No início dos anos 90, Whitney Houston tinha-se tornado uma enorme estrela internacional da música pop. Embora não tivesse qualquer experiência na área da representação, Kevin Costner considerou que era a pessoa certa para ficar com o papel em “O Guarda-Costas”. “Eu via-a como qualquer homem de sangue vermelho a via: achava que ela era muito bonita”, disse mais tarde numa entrevista.
Os estúdios não aceitaram de imediato esta hipótese. Percebiam o argumento de que poderia ser uma cantora a fazer a personagem, mas não estavam convencidos. “Fui relembrado que este seria o seu primeiro papel. Houve a sugestão de que poderíamos pensar noutra cantora. Talvez alguém branco. Nunca ninguém o disse em voz alta, mas era uma questão. Haveria um grande mediatismo à volta disto. Talvez uma atriz mais experiente fosse a escolha mais acertada. Era óbvio que eu tinha de pensar mesmo sobre isto”, recordou Kevin Costner em 2012, durante as cerimónias fúnebres de Whitney Houston.
Ao mesmo tempo, a cantora sentia-se insegura em relação às suas capacidades para fazer o papel. Não aceitou logo. Só o fez depois de Kevin Costner lhe ligar e conversarem, com o ator a assegurar-lhe que ele não a deixaria fazer nenhuma figura triste. “Prometo que não te vou deixar cair. Vou-te ajudar”, terá dito Costner na altura.

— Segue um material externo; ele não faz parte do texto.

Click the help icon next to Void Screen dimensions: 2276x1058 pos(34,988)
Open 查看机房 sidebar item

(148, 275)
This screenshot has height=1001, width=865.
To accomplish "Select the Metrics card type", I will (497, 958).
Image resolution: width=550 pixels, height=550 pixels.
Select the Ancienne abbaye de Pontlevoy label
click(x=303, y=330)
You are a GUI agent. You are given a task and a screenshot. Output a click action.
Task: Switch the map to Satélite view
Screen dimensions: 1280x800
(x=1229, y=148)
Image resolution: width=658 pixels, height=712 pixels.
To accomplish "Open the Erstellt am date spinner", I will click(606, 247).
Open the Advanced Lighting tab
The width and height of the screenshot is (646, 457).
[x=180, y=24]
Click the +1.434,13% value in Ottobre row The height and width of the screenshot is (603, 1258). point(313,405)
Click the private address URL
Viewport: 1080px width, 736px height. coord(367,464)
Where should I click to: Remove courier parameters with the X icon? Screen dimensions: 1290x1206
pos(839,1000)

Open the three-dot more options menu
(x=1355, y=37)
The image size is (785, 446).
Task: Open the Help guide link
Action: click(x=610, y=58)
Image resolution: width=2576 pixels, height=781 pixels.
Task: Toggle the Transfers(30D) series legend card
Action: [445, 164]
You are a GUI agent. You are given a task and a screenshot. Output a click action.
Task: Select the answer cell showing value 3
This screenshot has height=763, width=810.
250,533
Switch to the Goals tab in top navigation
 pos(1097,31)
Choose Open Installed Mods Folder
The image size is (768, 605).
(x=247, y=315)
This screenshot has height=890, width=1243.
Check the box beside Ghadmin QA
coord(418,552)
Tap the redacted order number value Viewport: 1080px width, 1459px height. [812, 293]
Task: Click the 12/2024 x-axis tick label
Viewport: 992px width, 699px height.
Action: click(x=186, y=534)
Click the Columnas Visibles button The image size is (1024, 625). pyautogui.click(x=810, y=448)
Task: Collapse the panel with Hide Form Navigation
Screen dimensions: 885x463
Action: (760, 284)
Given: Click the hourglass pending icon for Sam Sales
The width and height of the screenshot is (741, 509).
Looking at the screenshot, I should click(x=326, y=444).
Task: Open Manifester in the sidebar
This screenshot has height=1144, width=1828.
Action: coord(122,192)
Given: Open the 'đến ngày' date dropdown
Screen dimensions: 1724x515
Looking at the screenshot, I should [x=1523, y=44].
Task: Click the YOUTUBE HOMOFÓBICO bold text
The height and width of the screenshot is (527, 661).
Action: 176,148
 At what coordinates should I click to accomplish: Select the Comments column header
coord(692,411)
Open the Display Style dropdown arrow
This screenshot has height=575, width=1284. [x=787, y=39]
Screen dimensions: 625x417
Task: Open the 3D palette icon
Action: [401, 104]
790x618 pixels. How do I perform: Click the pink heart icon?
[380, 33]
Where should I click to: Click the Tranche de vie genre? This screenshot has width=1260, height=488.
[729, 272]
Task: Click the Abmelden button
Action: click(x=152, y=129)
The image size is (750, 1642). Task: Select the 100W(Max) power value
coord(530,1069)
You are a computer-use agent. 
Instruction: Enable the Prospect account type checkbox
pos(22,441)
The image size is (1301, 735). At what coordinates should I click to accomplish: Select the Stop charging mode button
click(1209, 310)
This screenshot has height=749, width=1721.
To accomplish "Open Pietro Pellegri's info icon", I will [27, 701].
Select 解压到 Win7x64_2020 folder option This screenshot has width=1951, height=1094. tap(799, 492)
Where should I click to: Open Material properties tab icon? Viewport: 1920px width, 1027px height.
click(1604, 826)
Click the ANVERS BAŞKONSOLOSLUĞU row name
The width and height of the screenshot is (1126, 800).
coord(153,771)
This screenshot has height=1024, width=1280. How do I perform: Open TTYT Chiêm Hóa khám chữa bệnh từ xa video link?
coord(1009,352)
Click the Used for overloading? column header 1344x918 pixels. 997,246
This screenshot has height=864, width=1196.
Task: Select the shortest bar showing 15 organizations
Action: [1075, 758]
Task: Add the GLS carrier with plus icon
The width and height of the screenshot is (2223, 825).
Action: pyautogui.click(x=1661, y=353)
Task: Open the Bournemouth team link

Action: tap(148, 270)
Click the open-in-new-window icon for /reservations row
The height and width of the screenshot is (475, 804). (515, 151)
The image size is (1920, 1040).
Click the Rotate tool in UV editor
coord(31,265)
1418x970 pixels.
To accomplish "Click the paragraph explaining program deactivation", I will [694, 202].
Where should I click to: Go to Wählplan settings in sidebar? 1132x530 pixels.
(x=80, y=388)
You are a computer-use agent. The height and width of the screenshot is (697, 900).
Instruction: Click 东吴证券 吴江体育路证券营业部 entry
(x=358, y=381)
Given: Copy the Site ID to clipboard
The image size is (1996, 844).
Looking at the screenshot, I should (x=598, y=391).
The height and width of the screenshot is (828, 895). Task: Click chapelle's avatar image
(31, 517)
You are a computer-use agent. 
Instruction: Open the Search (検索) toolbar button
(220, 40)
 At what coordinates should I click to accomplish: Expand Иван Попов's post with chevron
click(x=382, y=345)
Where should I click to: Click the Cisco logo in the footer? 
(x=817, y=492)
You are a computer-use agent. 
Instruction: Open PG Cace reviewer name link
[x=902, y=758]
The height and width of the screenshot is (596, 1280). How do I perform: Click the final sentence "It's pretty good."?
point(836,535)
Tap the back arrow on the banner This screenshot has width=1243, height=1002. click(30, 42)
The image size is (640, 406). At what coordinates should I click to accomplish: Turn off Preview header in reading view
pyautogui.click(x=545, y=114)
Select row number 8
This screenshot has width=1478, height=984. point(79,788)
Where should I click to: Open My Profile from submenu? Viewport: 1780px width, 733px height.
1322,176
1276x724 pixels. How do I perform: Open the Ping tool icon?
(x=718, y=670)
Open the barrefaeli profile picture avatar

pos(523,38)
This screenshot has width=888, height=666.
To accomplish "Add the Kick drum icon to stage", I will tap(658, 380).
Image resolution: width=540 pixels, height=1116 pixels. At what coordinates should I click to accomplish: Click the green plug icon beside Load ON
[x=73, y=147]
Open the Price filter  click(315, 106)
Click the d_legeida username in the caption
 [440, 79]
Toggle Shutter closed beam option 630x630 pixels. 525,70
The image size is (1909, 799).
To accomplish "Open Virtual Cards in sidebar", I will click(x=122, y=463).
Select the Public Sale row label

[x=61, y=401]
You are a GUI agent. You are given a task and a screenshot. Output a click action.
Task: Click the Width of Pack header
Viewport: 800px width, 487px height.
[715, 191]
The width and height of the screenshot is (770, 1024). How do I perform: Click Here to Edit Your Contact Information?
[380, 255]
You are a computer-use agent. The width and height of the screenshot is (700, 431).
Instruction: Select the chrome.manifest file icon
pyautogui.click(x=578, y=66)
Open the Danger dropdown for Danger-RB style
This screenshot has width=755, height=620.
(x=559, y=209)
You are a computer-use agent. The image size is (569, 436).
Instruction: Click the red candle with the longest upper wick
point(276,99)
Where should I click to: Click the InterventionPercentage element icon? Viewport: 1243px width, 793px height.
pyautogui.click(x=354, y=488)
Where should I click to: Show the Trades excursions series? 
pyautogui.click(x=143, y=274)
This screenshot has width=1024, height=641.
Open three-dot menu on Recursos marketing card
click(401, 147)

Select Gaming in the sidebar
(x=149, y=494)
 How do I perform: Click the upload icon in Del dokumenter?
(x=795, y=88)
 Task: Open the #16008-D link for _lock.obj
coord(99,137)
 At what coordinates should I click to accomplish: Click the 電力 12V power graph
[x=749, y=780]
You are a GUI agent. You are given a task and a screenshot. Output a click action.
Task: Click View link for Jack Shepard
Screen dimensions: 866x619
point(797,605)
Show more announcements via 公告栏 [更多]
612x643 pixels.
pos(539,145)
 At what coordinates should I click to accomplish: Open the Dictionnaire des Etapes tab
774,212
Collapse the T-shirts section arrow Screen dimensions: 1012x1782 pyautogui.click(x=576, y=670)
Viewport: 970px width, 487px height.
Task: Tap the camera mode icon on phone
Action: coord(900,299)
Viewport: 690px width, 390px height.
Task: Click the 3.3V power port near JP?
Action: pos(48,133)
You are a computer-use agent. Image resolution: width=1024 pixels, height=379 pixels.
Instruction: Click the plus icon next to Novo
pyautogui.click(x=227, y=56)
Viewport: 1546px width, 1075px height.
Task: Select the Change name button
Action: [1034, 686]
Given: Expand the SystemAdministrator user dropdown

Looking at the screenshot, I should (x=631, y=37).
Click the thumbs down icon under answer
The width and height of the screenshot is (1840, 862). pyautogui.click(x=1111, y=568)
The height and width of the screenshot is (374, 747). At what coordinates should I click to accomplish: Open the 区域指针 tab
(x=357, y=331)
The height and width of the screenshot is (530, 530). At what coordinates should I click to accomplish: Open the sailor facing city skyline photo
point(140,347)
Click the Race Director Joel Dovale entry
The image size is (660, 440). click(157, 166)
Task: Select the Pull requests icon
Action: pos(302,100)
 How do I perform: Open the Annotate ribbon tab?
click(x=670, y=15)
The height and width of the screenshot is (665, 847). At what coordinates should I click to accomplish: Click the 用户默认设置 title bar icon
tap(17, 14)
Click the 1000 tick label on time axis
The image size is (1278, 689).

Ainda assim, o projeto teve de estar em pausa durante um ano, porque Whitney Houston estava a meio da digressão de apresentação do seu terceiro álbum, “I’m Your Baby Tonight”. Só depois é que as filmagens puderam começar. Kevin Costner acompanhou-a no teste de imagem que teve de fazer, dando-lhe força e fazendo-a perceber que era capaz. “Eu perguntei: porquê eu?”, explicou mais tarde Whitney Houston numa entrevista. “E ele respondeu: ‘Porque tu és a única que consegue cantar’.”
Kevin Costner falou precisamente das inseguranças de Whitney Houston no seu funeral. “Talvez aquela que era a maior estrela pop do mundo não achasse que era boa o suficiente. Whitney, se me pudesses ouvir agora, dir-te-ia: tu não só foste boa o suficiente, como foste enorme. Cantaste a canção sem banda. Fizeste aquele filme.”
Terá sido o próprio Costner a sugerir a Whitney Houston que cantasse acapella o início daquele tema de Dolly Parton, “I Will Always Love You”, que se tornou na música mais popular do ano — e numa das canções mais emblemáticas de toda a carreira de Houston — ao integrar a banda sonora do filme, que foi um sucesso de bilheteira.
“Muitos homens poderiam ter feito aquele papel, mas tu, Whitney, acredito verdadeiramente que eras a única que poderia ter interpretado a Rachel Marron naquela altura. Não só eras bonita, eras tão linda como uma mulher poderia ser. E as pessoas não só gostavam de ti, Whitney, elas amavam-te”, disse, emocionado, o ator. “E assim vais, Whitney, assim vais. Escoltada por um exército de anjos até ao teu pai divino. Quando cantares perante ele, não te preocupes. Vais ser boa o suficiente.”
Quando Whitney Houston morreu em 2012, Kevin Costner partilhou a frase: “Ela foi o meu verdadeiro amor”. Os dois nunca tiveram qualquer relação amorosa — Whitney Houston até se casou na altura do filme, mantendo uma relação de 15 anos com Bobby Brown; e Costner era casado há muitos anos com Cindy Silva — mas tiveram sempre uma ligação especial e platónica. Depois de “O Guarda-Costas”, Whitney Houston participou em vários outros filmes, dando continuidade ao seu trajeto enquanto atriz.
Nesse mesmo ano de 2012, Costner foi entrevistado num programa de televisão e revelou que, nos anos anteriores, tinha escrito várias cartas a Whitney Houston, com a esperança de que a pudesse ajudar nas suas adições — que acabaram por resultar na sua morte. “Não sei se aquelas cartas alguma vez foram lidas, mas ela sempre esteve perto de mim, sempre foi alguém que apreciei.”
Os dois cresceram em ideias baptistas e também tinham isso em comum. “Era fácil para nós rirmos. A igreja era o que conhecíamos. Era a nossa ligação íntima.”